DATASET EXTRACT START

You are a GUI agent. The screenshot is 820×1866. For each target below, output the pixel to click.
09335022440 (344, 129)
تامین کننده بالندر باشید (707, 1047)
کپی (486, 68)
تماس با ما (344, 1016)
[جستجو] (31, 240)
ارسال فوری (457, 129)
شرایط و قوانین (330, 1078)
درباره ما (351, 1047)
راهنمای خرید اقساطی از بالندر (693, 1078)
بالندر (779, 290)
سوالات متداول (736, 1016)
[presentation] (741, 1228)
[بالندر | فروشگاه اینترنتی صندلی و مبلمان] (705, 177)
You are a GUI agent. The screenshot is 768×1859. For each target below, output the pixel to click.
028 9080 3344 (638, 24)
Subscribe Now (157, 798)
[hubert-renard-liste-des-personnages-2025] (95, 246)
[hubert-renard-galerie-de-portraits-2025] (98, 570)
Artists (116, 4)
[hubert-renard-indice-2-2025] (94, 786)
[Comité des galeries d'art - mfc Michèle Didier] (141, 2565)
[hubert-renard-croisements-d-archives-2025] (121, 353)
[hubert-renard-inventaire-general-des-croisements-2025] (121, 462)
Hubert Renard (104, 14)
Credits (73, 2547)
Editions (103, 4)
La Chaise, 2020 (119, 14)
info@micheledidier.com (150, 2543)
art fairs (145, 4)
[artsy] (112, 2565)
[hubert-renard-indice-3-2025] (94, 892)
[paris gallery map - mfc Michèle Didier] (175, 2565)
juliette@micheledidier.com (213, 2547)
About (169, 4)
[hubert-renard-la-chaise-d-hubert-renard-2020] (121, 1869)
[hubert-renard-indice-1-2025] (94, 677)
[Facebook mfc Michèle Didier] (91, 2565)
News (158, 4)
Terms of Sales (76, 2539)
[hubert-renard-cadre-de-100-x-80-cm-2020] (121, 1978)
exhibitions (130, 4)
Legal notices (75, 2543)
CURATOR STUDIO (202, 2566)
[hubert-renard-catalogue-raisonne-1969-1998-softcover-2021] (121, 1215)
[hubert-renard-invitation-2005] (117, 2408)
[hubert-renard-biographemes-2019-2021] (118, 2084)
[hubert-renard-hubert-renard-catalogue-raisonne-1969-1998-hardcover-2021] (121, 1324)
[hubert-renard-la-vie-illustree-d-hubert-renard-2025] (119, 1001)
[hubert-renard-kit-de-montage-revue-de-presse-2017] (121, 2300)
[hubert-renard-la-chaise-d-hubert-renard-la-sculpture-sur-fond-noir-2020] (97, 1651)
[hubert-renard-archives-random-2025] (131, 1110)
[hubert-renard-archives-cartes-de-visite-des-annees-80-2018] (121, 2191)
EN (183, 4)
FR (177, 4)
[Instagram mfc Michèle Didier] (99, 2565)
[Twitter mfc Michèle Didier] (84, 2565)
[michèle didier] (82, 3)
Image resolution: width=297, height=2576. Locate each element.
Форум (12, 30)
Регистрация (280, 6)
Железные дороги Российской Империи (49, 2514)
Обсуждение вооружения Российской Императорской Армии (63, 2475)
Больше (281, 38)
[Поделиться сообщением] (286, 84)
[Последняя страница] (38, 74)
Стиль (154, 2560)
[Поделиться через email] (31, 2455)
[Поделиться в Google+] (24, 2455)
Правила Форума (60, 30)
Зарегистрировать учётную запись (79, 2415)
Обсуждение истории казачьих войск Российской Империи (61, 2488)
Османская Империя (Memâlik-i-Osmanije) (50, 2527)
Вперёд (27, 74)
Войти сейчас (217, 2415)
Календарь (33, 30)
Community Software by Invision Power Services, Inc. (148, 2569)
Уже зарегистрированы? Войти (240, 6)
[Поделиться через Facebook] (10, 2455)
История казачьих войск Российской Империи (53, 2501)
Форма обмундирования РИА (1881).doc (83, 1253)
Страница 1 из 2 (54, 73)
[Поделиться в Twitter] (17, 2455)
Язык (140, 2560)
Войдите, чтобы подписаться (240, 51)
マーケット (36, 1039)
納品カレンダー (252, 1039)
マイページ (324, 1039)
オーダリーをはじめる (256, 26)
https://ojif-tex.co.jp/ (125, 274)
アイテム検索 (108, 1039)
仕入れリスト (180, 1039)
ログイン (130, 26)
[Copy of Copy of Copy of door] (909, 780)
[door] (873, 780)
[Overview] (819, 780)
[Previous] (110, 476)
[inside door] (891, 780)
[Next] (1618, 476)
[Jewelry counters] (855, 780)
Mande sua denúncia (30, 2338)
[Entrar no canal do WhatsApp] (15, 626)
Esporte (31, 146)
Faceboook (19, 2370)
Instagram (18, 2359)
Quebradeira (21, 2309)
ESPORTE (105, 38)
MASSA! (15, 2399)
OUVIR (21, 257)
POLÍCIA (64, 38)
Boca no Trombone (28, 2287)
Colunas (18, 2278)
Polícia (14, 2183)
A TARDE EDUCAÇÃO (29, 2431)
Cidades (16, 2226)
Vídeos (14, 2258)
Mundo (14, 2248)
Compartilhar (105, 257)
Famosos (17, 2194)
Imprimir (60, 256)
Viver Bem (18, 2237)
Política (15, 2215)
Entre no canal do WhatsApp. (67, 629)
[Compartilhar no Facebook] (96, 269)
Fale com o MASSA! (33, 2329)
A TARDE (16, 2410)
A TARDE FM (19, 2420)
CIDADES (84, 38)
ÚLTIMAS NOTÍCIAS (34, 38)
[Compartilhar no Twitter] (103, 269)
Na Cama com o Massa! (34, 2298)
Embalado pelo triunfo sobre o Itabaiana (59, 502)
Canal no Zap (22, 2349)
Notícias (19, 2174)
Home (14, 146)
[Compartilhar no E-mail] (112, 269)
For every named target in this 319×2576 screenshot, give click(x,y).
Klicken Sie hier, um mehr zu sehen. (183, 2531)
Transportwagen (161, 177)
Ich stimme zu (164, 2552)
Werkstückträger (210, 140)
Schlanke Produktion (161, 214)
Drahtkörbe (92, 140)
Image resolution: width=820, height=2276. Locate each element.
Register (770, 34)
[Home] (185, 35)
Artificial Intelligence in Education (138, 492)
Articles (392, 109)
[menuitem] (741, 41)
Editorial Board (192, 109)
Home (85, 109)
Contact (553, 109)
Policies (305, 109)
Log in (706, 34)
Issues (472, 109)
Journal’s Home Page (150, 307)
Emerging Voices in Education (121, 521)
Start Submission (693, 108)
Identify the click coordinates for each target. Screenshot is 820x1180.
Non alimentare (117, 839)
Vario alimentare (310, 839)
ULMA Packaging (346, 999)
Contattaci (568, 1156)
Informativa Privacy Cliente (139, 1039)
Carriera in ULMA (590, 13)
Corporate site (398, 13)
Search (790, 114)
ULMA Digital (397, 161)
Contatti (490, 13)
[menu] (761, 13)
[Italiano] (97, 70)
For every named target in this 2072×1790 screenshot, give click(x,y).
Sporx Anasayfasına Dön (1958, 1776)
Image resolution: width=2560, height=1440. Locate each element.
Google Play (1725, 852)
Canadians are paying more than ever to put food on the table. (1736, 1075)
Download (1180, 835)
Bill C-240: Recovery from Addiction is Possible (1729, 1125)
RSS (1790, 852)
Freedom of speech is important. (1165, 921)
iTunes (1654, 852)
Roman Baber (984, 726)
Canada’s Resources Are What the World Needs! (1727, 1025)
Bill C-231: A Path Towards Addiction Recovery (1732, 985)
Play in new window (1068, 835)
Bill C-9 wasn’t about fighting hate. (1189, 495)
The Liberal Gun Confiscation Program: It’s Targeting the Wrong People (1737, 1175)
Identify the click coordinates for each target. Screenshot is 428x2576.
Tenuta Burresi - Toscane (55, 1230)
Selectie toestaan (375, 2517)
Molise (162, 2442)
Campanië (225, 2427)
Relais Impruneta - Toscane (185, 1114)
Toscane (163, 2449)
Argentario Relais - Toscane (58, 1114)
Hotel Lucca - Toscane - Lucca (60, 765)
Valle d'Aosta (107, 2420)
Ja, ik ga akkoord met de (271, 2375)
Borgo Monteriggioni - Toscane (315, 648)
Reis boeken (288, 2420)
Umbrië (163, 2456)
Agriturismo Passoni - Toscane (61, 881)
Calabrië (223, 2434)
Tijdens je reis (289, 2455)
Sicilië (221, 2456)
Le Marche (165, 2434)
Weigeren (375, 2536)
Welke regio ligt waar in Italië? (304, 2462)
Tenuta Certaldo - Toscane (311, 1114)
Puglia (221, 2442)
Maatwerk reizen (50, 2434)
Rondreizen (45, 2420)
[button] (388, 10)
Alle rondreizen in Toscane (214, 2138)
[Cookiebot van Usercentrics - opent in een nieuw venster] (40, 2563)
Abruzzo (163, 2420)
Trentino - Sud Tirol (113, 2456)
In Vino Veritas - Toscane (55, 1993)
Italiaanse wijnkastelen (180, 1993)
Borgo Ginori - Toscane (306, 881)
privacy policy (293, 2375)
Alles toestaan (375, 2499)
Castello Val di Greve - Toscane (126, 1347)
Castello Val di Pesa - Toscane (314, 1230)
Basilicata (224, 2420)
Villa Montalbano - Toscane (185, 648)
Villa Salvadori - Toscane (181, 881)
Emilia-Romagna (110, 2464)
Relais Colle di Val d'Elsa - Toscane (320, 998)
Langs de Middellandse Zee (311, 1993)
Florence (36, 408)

DATASET EXTRACT END

■ REQUIRED ACTION: Write down every line of the data above that includes the string "Image".

■ RESULT OF THE EXERCISE:
Image resolution: width=297, height=2576. Locate each element.
Image resolution: width=820, height=2276. Locate each element.
Image resolution: width=2560, height=1440. Locate each element.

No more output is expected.